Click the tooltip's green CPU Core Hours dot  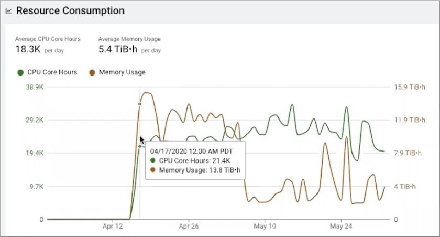click(x=153, y=160)
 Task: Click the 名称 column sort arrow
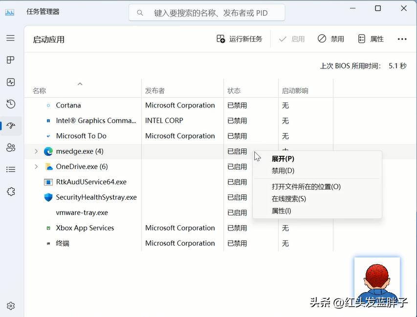(80, 84)
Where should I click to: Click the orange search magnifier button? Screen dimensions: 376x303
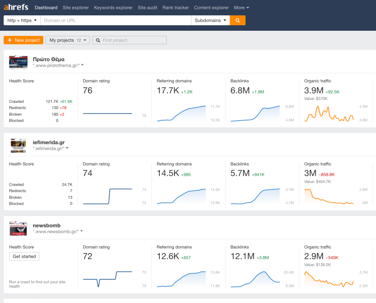coord(238,20)
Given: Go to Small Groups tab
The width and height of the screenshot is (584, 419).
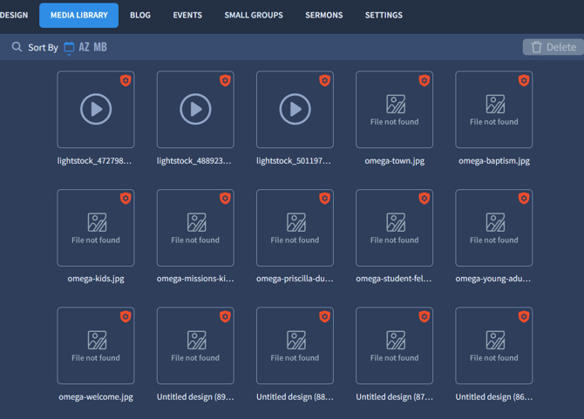Looking at the screenshot, I should tap(254, 15).
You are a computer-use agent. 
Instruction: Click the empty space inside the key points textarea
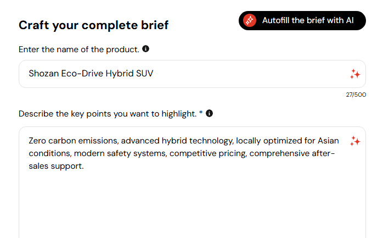[192, 203]
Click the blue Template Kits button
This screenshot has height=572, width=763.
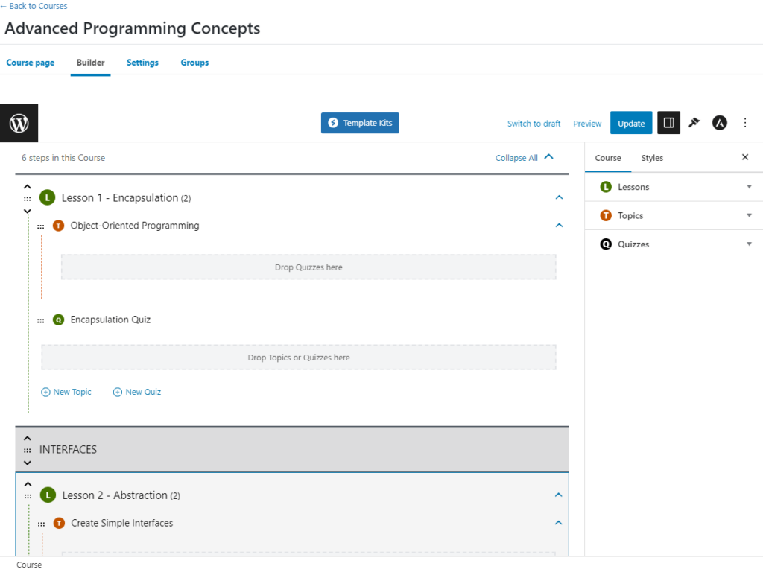(360, 123)
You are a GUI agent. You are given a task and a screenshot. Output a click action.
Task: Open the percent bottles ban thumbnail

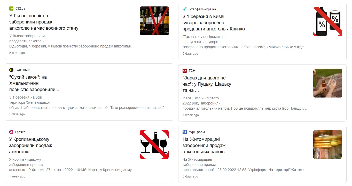(328, 22)
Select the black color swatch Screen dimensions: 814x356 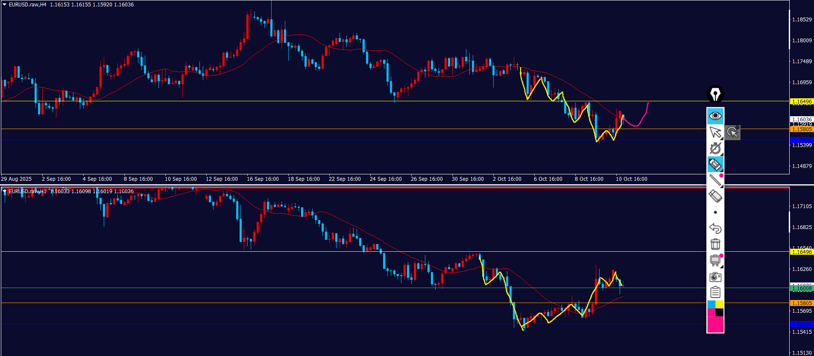[x=720, y=312]
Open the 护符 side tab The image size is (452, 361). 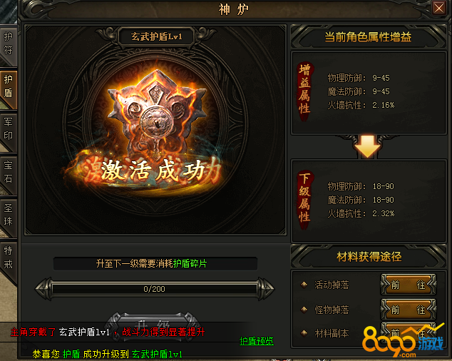8,44
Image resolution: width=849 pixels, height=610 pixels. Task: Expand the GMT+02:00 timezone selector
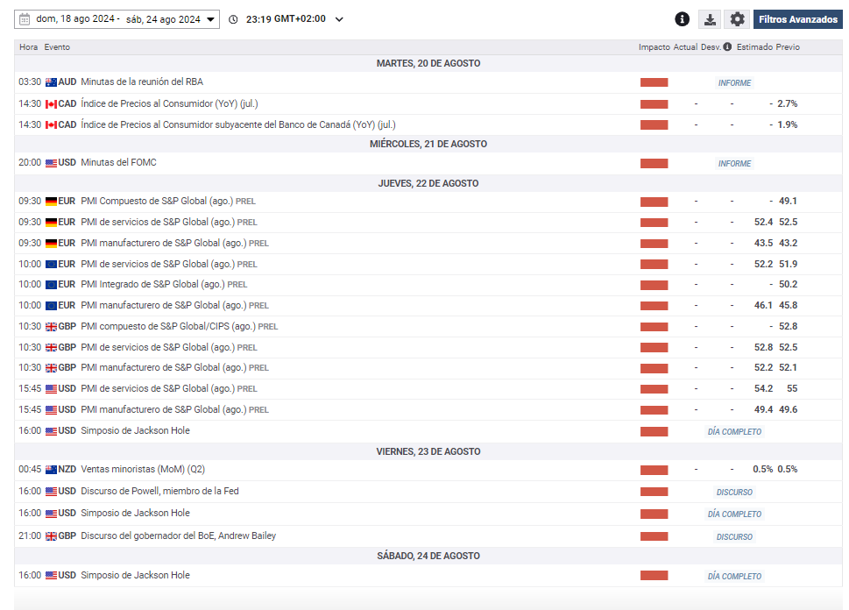(x=339, y=19)
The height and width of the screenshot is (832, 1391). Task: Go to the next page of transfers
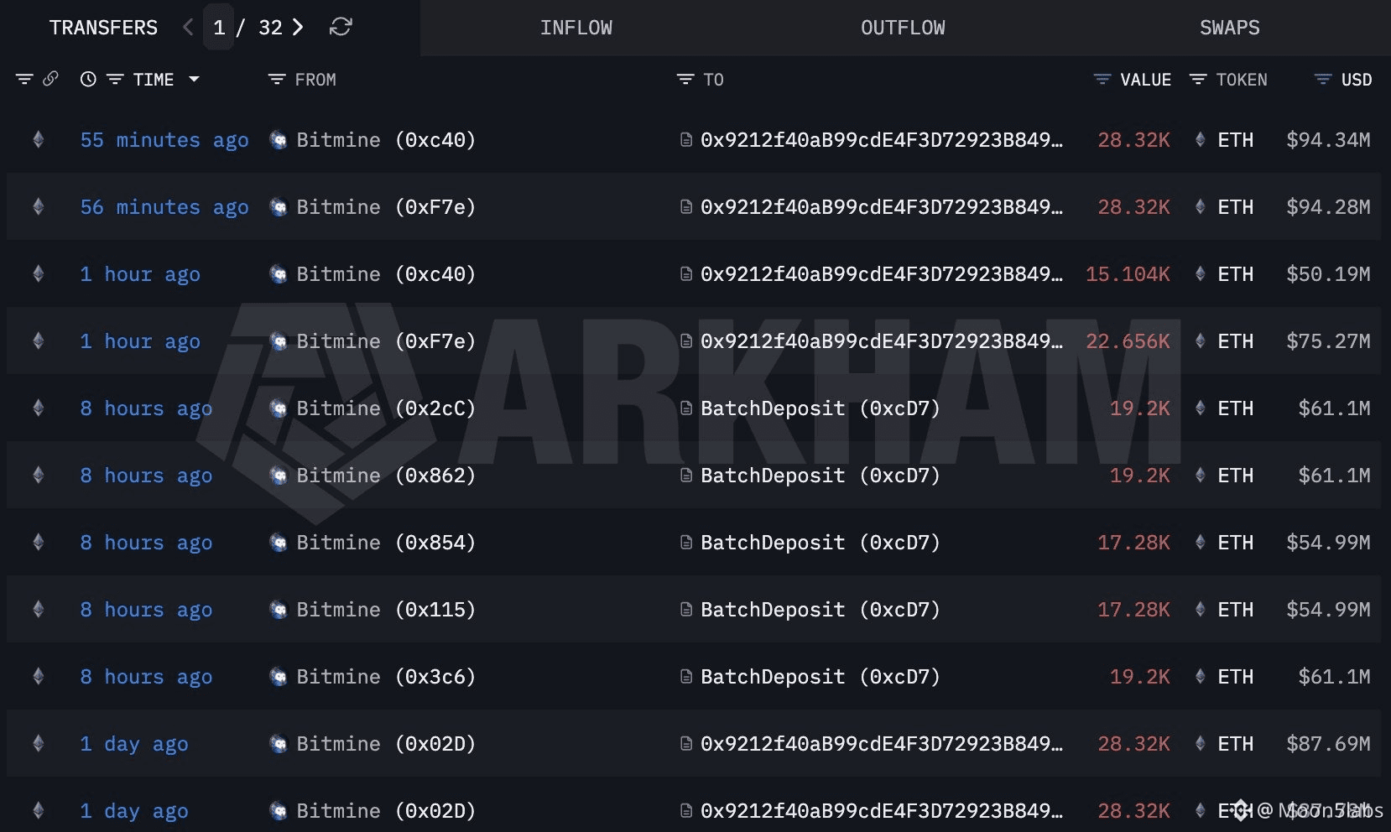click(x=297, y=27)
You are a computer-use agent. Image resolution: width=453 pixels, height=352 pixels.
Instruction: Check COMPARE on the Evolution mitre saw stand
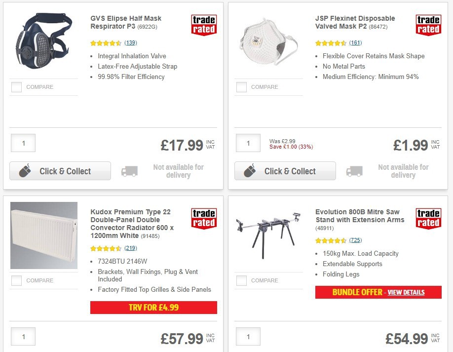[241, 280]
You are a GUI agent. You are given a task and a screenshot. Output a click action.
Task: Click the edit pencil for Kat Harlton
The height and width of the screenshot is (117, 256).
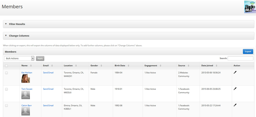click(235, 72)

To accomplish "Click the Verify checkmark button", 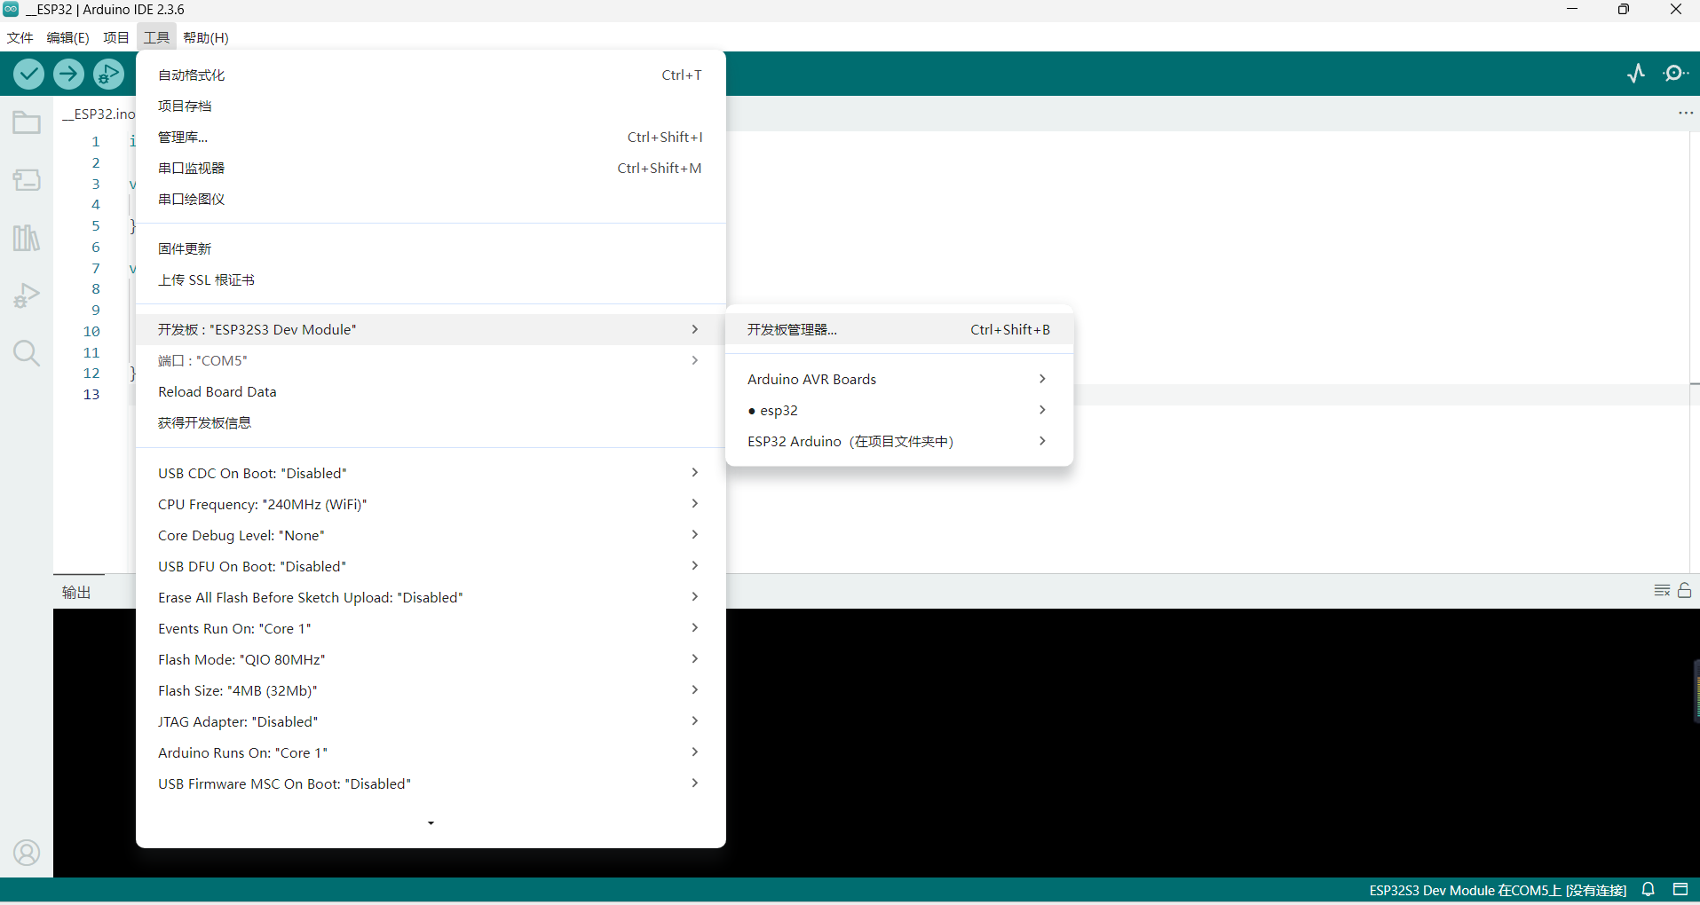I will coord(28,74).
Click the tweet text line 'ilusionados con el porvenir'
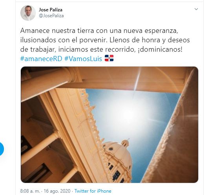Screen dimensions: 210x195 pyautogui.click(x=63, y=40)
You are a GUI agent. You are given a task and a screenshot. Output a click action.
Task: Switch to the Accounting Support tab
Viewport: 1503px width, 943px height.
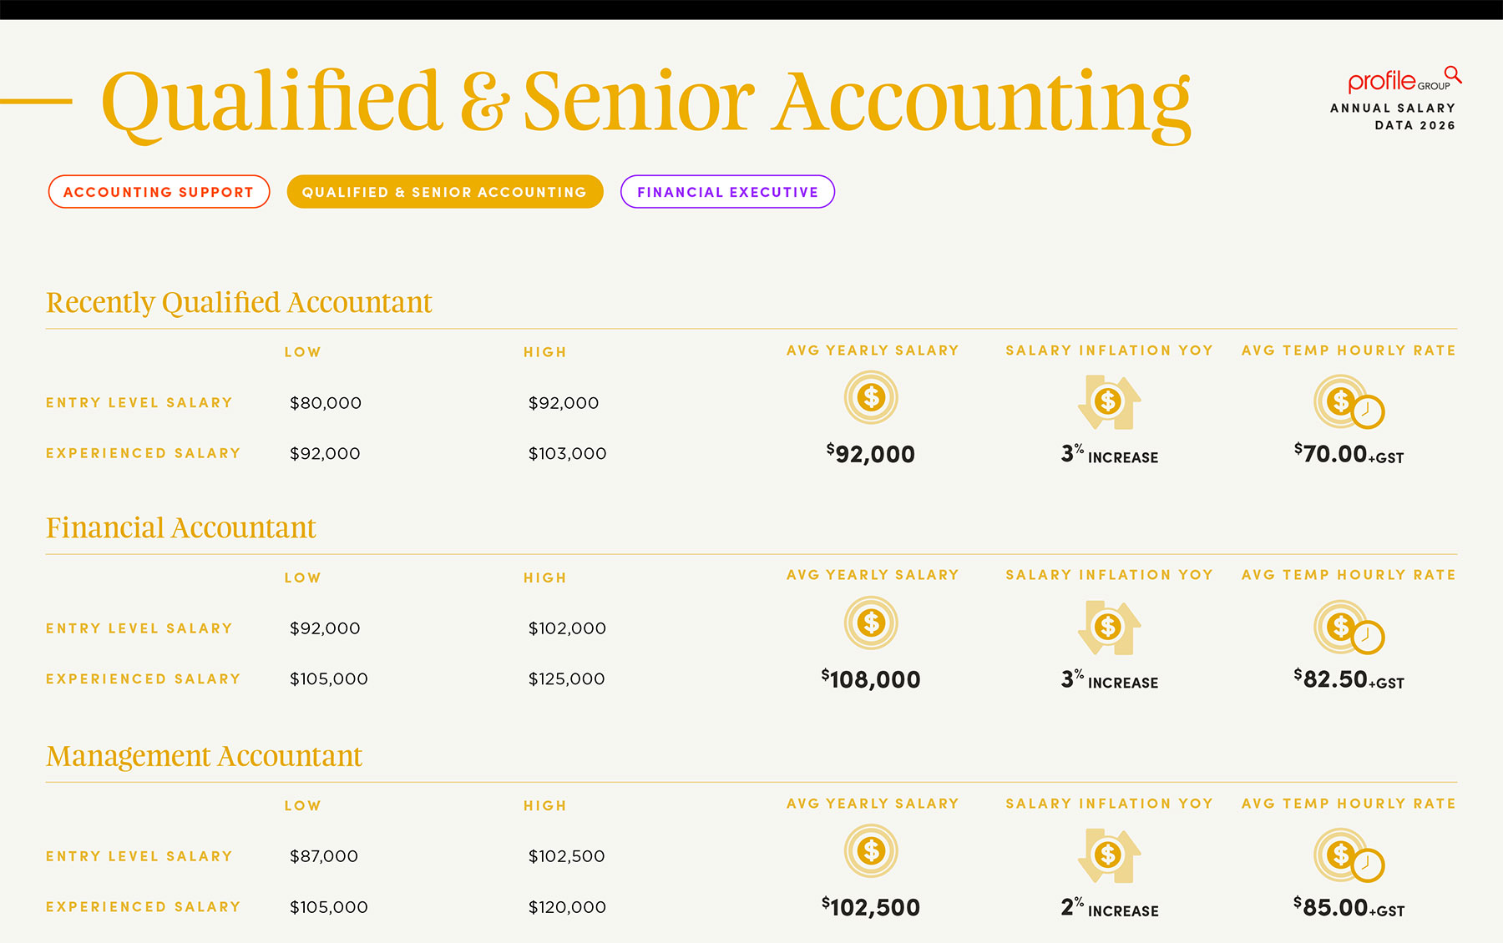[x=159, y=192]
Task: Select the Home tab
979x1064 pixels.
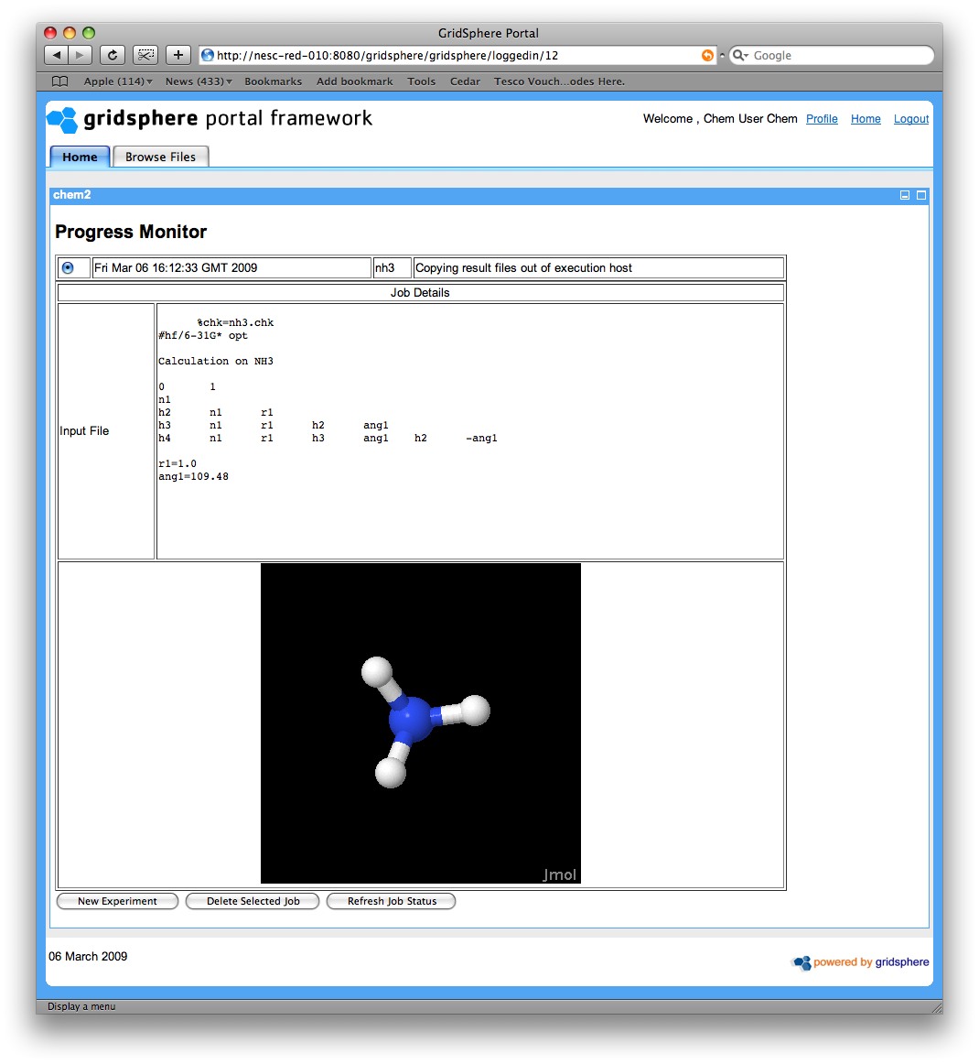Action: [x=80, y=157]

• • •

DIRECTIONS: Scanning the material above, work out how many lines contain the word "computer" and reply with the number only.

EXPECTED ANSWER: 2